EXERCISE OBJECTIVE: Every record is to be returned as written, with no omissions.

[[ DATA FOR THIS EXERCISE, beginning ]]

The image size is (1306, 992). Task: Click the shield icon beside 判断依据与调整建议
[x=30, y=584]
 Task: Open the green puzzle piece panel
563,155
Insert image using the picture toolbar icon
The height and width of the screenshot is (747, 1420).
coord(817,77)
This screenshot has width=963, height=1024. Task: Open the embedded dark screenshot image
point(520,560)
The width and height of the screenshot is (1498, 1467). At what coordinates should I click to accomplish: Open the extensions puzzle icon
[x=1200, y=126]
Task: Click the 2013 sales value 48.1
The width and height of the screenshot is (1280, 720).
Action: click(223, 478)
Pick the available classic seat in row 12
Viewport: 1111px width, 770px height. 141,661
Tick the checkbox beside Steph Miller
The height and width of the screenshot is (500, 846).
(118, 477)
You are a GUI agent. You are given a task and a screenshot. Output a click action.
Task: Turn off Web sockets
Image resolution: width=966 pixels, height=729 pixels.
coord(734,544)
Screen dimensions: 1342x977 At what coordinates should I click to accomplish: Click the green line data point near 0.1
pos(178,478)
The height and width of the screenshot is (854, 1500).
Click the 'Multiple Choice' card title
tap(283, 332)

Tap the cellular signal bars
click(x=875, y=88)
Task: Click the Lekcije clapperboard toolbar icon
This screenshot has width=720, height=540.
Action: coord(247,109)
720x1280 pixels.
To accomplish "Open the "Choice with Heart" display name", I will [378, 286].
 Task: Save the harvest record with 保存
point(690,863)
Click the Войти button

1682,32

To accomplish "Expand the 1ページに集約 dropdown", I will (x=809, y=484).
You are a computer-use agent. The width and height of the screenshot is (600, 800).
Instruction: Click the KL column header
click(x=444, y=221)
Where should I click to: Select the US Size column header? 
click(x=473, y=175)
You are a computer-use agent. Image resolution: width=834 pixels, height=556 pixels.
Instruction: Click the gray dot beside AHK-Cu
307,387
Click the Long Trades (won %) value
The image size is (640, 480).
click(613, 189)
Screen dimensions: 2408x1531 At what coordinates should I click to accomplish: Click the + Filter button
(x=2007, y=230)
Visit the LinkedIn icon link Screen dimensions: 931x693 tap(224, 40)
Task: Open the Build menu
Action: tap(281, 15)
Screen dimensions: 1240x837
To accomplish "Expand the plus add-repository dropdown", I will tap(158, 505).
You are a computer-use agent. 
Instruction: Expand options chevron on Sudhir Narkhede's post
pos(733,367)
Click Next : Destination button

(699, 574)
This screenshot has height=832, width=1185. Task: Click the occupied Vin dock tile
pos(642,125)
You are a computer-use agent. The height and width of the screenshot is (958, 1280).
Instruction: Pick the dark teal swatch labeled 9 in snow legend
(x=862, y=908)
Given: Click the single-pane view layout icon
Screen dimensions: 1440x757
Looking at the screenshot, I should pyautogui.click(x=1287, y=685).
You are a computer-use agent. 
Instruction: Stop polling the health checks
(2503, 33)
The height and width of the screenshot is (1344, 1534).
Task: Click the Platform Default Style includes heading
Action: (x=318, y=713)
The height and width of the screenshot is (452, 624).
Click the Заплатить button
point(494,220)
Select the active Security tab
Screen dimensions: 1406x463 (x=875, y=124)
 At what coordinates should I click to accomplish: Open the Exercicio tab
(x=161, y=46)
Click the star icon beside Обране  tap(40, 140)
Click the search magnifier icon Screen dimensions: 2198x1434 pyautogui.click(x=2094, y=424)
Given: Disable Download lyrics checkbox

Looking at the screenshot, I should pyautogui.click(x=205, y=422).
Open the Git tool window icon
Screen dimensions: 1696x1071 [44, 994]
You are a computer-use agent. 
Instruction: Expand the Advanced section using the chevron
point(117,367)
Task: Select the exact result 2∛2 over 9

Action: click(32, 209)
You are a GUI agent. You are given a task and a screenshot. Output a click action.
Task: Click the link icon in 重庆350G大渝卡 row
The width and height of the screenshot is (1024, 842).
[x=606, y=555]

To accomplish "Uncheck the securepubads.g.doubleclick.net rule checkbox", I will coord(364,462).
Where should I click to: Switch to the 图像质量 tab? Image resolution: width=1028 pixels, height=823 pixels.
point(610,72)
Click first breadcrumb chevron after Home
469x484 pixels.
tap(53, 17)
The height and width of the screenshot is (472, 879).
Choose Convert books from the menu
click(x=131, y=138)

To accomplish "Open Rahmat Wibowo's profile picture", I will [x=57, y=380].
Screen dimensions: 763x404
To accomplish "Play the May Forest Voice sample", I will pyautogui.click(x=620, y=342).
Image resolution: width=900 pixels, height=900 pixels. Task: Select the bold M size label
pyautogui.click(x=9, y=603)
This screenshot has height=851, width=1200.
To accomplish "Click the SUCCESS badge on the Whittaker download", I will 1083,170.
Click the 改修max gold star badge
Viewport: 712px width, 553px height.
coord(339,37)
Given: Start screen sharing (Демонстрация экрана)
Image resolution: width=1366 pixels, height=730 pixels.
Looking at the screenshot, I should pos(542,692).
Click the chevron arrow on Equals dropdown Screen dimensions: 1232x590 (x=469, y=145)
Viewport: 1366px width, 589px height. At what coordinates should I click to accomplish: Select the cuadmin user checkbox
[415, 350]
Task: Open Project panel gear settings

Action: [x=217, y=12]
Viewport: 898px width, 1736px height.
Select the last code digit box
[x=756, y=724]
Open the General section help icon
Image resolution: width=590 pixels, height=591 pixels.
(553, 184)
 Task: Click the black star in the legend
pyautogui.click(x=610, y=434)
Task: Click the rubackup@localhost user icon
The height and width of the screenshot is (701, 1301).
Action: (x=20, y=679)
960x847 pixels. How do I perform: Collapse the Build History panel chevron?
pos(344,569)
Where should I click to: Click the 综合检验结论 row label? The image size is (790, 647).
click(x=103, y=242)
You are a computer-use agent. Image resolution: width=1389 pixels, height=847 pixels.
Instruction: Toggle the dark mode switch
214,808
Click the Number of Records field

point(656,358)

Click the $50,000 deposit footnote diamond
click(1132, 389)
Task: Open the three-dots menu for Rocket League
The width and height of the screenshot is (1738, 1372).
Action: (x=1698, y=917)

[[ DATA FOR THIS EXERCISE, end ]]

SOLUTION TO THIS EXERCISE:
The image size is (1306, 992). Task: Click the shield icon beside 判断依据与调整建议
[x=30, y=584]
 Task: Open the green puzzle piece panel
563,155
Insert image using the picture toolbar icon
The height and width of the screenshot is (747, 1420).
coord(817,77)
This screenshot has width=963, height=1024. Task: Open the embedded dark screenshot image
point(520,560)
The width and height of the screenshot is (1498, 1467). At what coordinates should I click to accomplish: Open the extensions puzzle icon
[x=1200, y=126]
Task: Click the 2013 sales value 48.1
The width and height of the screenshot is (1280, 720).
Action: click(223, 478)
Pick the available classic seat in row 12
Viewport: 1111px width, 770px height. 141,661
Tick the checkbox beside Steph Miller
The height and width of the screenshot is (500, 846).
(118, 477)
You are a GUI agent. You are given a task and a screenshot. Output a click action.
Task: Turn off Web sockets
Image resolution: width=966 pixels, height=729 pixels.
coord(734,544)
Screen dimensions: 1342x977 At what coordinates should I click to accomplish: Click the green line data point near 0.1
pos(178,478)
The height and width of the screenshot is (854, 1500).
Click the 'Multiple Choice' card title
tap(283, 332)

Tap the cellular signal bars
click(x=875, y=88)
Task: Click the Lekcije clapperboard toolbar icon
This screenshot has width=720, height=540.
Action: coord(247,109)
720x1280 pixels.
To accomplish "Open the "Choice with Heart" display name", I will [378, 286].
 Task: Save the harvest record with 保存
point(690,863)
Click the Войти button

1682,32

To accomplish "Expand the 1ページに集約 dropdown", I will (x=809, y=484).
You are a computer-use agent. The width and height of the screenshot is (600, 800).
Instruction: Click the KL column header
click(x=444, y=221)
Where should I click to: Select the US Size column header? 
click(x=473, y=175)
You are a computer-use agent. Image resolution: width=834 pixels, height=556 pixels.
Instruction: Click the gray dot beside AHK-Cu
307,387
Click the Long Trades (won %) value
The image size is (640, 480).
click(613, 189)
Screen dimensions: 2408x1531 At what coordinates should I click to accomplish: Click the + Filter button
(x=2007, y=230)
Visit the LinkedIn icon link Screen dimensions: 931x693 tap(224, 40)
Task: Open the Build menu
Action: tap(281, 15)
Screen dimensions: 1240x837
To accomplish "Expand the plus add-repository dropdown", I will tap(158, 505).
You are a computer-use agent. 
Instruction: Expand options chevron on Sudhir Narkhede's post
pos(733,367)
Click Next : Destination button

(699, 574)
This screenshot has height=832, width=1185. Task: Click the occupied Vin dock tile
pos(642,125)
You are a computer-use agent. The height and width of the screenshot is (958, 1280).
Instruction: Pick the dark teal swatch labeled 9 in snow legend
(x=862, y=908)
Given: Click the single-pane view layout icon
Screen dimensions: 1440x757
Looking at the screenshot, I should pyautogui.click(x=1287, y=685).
You are a computer-use agent. 
Instruction: Stop polling the health checks
(2503, 33)
The height and width of the screenshot is (1344, 1534).
Task: Click the Platform Default Style includes heading
Action: (x=318, y=713)
The height and width of the screenshot is (452, 624).
Click the Заплатить button
point(494,220)
Select the active Security tab
Screen dimensions: 1406x463 (x=875, y=124)
 At what coordinates should I click to accomplish: Open the Exercicio tab
(x=161, y=46)
Click the star icon beside Обране  tap(40, 140)
Click the search magnifier icon Screen dimensions: 2198x1434 pyautogui.click(x=2094, y=424)
Given: Disable Download lyrics checkbox

Looking at the screenshot, I should pyautogui.click(x=205, y=422).
Open the Git tool window icon
Screen dimensions: 1696x1071 [44, 994]
You are a computer-use agent. 
Instruction: Expand the Advanced section using the chevron
point(117,367)
Task: Select the exact result 2∛2 over 9

Action: click(32, 209)
You are a GUI agent. You are given a task and a screenshot. Output a click action.
Task: Click the link icon in 重庆350G大渝卡 row
The width and height of the screenshot is (1024, 842).
[x=606, y=555]

To accomplish "Uncheck the securepubads.g.doubleclick.net rule checkbox", I will coord(364,462).
Where should I click to: Switch to the 图像质量 tab? Image resolution: width=1028 pixels, height=823 pixels.
point(610,72)
Click first breadcrumb chevron after Home
469x484 pixels.
tap(53, 17)
The height and width of the screenshot is (472, 879).
Choose Convert books from the menu
click(x=131, y=138)

To accomplish "Open Rahmat Wibowo's profile picture", I will [x=57, y=380].
Screen dimensions: 763x404
To accomplish "Play the May Forest Voice sample", I will pyautogui.click(x=620, y=342).
Image resolution: width=900 pixels, height=900 pixels. Task: Select the bold M size label
pyautogui.click(x=9, y=603)
This screenshot has height=851, width=1200.
To accomplish "Click the SUCCESS badge on the Whittaker download", I will 1083,170.
Click the 改修max gold star badge
Viewport: 712px width, 553px height.
coord(339,37)
Given: Start screen sharing (Демонстрация экрана)
Image resolution: width=1366 pixels, height=730 pixels.
Looking at the screenshot, I should pos(542,692).
Click the chevron arrow on Equals dropdown Screen dimensions: 1232x590 (x=469, y=145)
Viewport: 1366px width, 589px height. At what coordinates should I click to accomplish: Select the cuadmin user checkbox
[415, 350]
Task: Open Project panel gear settings

Action: [x=217, y=12]
Viewport: 898px width, 1736px height.
Select the last code digit box
[x=756, y=724]
Open the General section help icon
Image resolution: width=590 pixels, height=591 pixels.
(553, 184)
 Task: Click the black star in the legend
pyautogui.click(x=610, y=434)
Task: Click the rubackup@localhost user icon
The height and width of the screenshot is (701, 1301).
Action: (x=20, y=679)
960x847 pixels. How do I perform: Collapse the Build History panel chevron?
pos(344,569)
Where should I click to: Click the 综合检验结论 row label? The image size is (790, 647).
click(x=103, y=242)
You are a computer-use agent. Image resolution: width=1389 pixels, height=847 pixels.
Instruction: Toggle the dark mode switch
214,808
Click the Number of Records field

point(656,358)

Click the $50,000 deposit footnote diamond
click(1132, 389)
Task: Open the three-dots menu for Rocket League
The width and height of the screenshot is (1738, 1372).
Action: (x=1698, y=917)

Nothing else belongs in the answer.